------ PROVIDED MATERIAL

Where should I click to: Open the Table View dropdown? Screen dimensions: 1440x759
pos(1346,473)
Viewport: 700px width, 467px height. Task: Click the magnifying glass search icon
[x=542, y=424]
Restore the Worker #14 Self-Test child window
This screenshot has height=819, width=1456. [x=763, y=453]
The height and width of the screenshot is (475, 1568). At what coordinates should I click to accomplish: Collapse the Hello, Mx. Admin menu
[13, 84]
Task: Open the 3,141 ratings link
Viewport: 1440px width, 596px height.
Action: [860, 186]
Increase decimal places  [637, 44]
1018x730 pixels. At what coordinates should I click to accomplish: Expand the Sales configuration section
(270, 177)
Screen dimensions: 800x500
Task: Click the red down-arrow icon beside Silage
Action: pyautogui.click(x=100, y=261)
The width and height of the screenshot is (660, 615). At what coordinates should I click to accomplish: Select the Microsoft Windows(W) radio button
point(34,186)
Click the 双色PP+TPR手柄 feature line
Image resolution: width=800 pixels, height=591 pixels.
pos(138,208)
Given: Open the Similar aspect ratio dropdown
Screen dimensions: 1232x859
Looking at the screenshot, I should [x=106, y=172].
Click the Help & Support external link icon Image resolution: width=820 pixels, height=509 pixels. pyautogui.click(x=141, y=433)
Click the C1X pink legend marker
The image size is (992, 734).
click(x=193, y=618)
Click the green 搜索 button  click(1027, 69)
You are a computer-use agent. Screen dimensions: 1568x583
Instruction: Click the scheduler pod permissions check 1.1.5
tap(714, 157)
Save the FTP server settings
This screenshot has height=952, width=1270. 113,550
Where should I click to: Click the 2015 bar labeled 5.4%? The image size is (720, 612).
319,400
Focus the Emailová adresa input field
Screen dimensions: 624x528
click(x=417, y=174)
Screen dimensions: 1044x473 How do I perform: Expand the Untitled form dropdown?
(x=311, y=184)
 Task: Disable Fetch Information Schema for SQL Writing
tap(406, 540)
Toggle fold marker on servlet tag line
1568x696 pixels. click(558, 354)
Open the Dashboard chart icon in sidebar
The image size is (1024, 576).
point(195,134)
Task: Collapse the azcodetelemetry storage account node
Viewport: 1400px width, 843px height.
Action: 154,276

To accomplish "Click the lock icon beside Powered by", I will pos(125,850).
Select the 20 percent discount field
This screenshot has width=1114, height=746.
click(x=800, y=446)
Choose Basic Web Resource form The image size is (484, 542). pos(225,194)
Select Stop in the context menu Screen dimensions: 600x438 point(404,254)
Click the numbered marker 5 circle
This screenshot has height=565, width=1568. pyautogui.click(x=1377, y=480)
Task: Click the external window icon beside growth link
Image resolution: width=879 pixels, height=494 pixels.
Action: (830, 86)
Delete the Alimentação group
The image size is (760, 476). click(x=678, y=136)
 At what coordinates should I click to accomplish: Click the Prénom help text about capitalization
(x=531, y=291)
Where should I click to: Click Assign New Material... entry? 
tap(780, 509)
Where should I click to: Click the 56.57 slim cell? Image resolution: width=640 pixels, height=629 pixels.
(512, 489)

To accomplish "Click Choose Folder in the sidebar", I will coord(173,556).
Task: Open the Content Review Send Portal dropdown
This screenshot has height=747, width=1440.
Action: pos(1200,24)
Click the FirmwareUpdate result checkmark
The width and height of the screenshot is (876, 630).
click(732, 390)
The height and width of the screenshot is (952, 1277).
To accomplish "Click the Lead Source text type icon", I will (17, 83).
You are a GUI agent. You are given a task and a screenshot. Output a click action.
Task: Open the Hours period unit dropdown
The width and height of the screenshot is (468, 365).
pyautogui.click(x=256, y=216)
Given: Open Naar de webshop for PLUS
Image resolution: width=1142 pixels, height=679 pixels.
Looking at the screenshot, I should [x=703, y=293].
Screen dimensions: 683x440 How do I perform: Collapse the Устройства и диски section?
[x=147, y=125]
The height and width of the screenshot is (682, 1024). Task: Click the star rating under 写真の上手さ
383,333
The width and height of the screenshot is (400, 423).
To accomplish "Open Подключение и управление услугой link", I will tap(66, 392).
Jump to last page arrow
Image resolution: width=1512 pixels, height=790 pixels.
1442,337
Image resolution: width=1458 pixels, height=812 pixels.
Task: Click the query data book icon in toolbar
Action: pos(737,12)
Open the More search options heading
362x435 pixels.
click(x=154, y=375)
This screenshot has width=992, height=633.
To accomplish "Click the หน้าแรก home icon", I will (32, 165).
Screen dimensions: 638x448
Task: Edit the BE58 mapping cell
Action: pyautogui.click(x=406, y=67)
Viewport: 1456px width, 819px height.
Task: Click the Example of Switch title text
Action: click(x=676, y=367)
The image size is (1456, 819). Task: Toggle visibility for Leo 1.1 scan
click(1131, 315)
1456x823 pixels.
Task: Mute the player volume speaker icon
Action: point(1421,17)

------------

▶ SET TASK: Render the lines from the one containing "Delete the Alimentação group" through the one containing "I will coord(173,556)." as a JSON list of strings, one string per line, with blank lines omitted.

▶ COMPLETE OUTPUT:
[
  "Delete the Alimentação group",
  "The image size is (760, 476). click(x=678, y=136)",
  " At what coordinates should I click to accomplish: Click the Prénom help text about capitalization",
  "(x=531, y=291)",
  "Where should I click to: Click Assign New Material... entry? ",
  "tap(780, 509)",
  "Where should I click to: Click the 56.57 slim cell? Image resolution: width=640 pixels, height=629 pixels.",
  "(512, 489)",
  "To accomplish \"Click Choose Folder in the sidebar\", I will coord(173,556)."
]